Comme le remarque Nina Silber, c’est d’ailleurs chez ces adhérents d’extrême droite que la rhétorique autour de la guerre civile est employée. « Certains espèrent peut-être qu’en normalisant ce langage, la guerre civile va devenir une prophétie autoréalisatrice, s’interroge-t-elle. Au minimum, ça va pousser les militants à être à fond pour défendre leurs positions. »

 

Une partie de la base MAGA (Make America Great Again, le slogan de Trump) semble en tout cas avoir bien compris le message. Un fervent supporter de l’élue républicaine trumpiste Lauren Boebert interrogé dans un reportage diffusé dans l’émission C à Vous le dimanche 13 octobre a ainsi lâché : « Nous sommes déjà dans une guerre civile. C’est juste que nous n’avons pas encore tiré. »

 

Mais la violence politique n’est pas cantonnée à la frange la plus trumpiste de l’échiquier politique. Une étude du Chicago Project on Security & Threats publiée en juillet, quelques jours avant la première tentative d’assassinat, a montré qu’environ 10 % des adultes américains, soit 26 millions de personnes soutiennent l’utilisation de la force pour empêcher Donald Trump de devenir président.
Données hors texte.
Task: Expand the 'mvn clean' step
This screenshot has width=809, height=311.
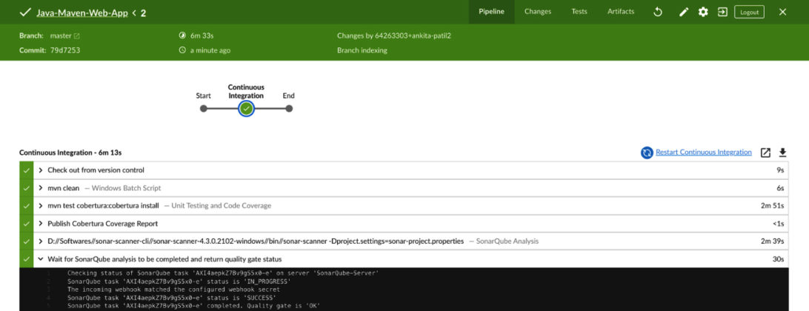Action: (x=41, y=188)
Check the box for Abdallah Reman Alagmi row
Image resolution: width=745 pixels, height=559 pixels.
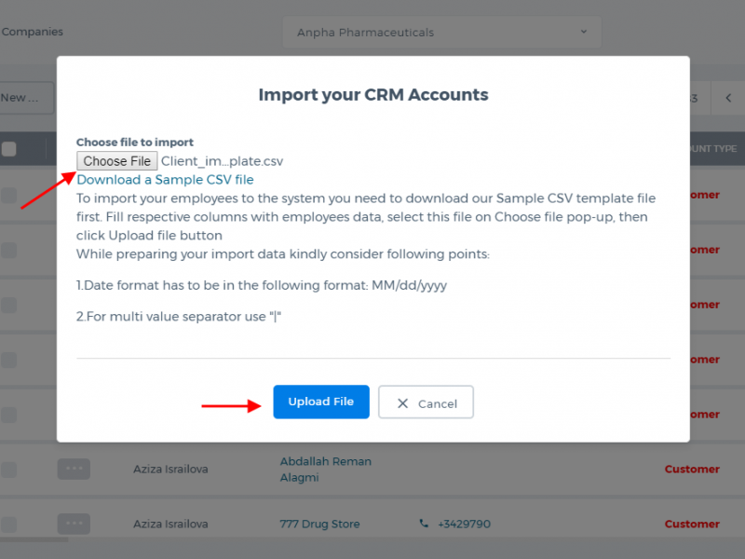click(x=8, y=470)
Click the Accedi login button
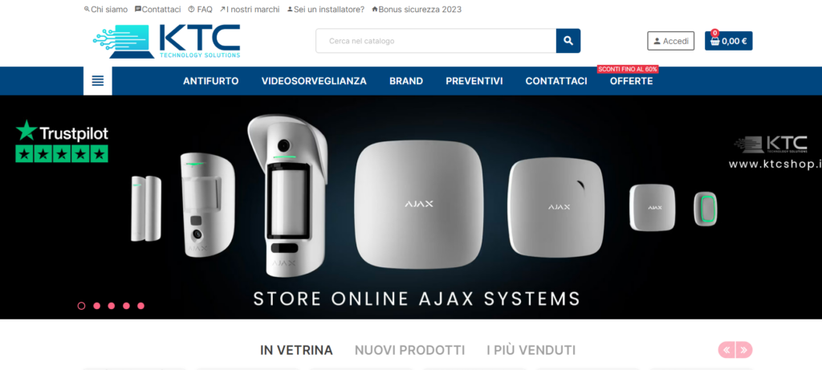 [x=670, y=41]
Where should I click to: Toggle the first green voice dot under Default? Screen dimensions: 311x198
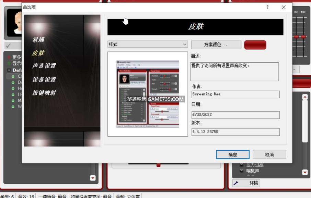13,76
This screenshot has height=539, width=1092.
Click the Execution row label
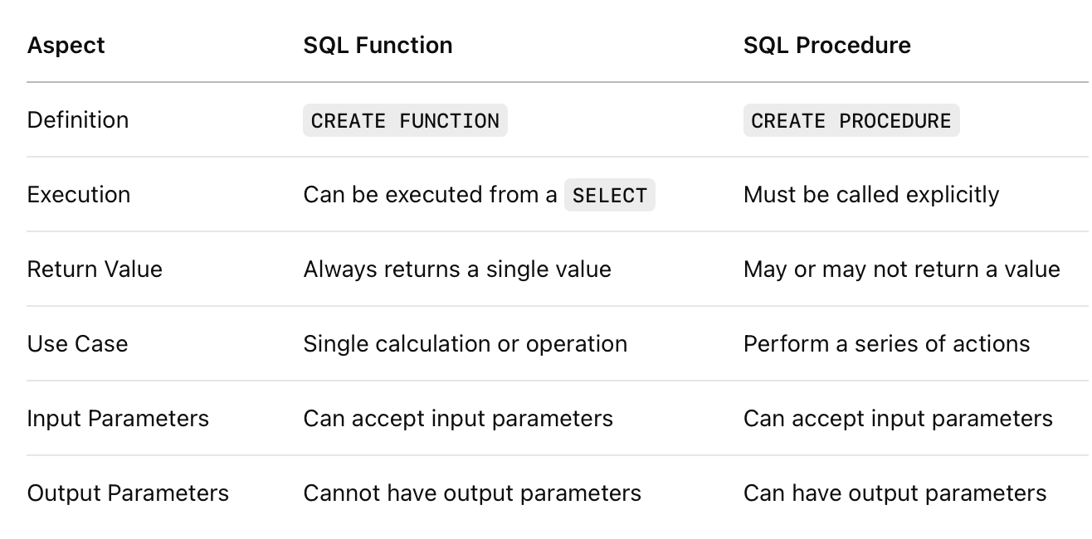(x=79, y=195)
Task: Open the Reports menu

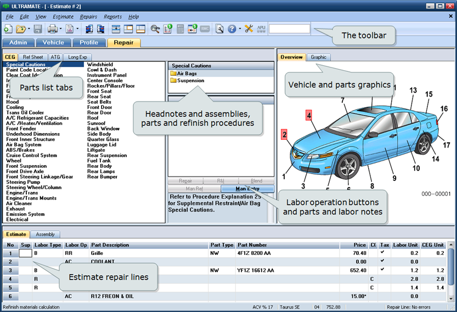Action: click(112, 16)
Cette conclusion fait froid dans le dos et laisse imaginer le pire après le 5 novembre.

 

Une « guerre civique »

Ce tableau apocalyptique mérite toutefois d’être mis en perspective. « Il n’y a pas de guerre civile comme on peut la penser avec deux camps très organisés et armés », relativise l’historienne Nina Silber, bien que le film Civil War sorti au printemps dernier ait pu alimenter certains fantasmes. Quant à Mathieu Gallard, il estime qu’« il y a bel et bien aux États-Unis ce sentiment que le pays bascule peu à peu vers une sorte de guerre civile larvée dont l’attaque contre le Capitole le 6 janvier 2021 n’aurait été qu’une des prémices ». Mais c’est « une partie de la réalité seulement ».

 

En effet relativise-t-il, « ce sentiment ne concerne pas tous les Américains : il concerne les bases électorales radicalisées des deux partis, la radicalisation étant d’ailleurs de manière générale plus poussée chez les républicains que chez les démocrates ». Chez les « citoyens plus modérés, il y a le sentiment qu’il faut absolument y faire face et la freiner ». Lui préfère alors parler de « guerre civique ». Tout en restant prudent, car « la dynamique est à l’amplification de ce phénomène de polarisation et de radicalisation » qui pourrait « devenir ingérable à un certain point ».

 

Dès lors, difficile d’anticiper ce qu’il va se passer lors de l’élection du 5 novembre et dans les semaines qui vont suivre. L’Américaine Nina Silber fait part de ses craintes, jugeant que « les gens doivent vraiment prendre au sérieux Donald Trump quand il dit qu’il n’acceptera pas les résultats s’il perd ». La tension risque de monter encore jusqu’au jour-J.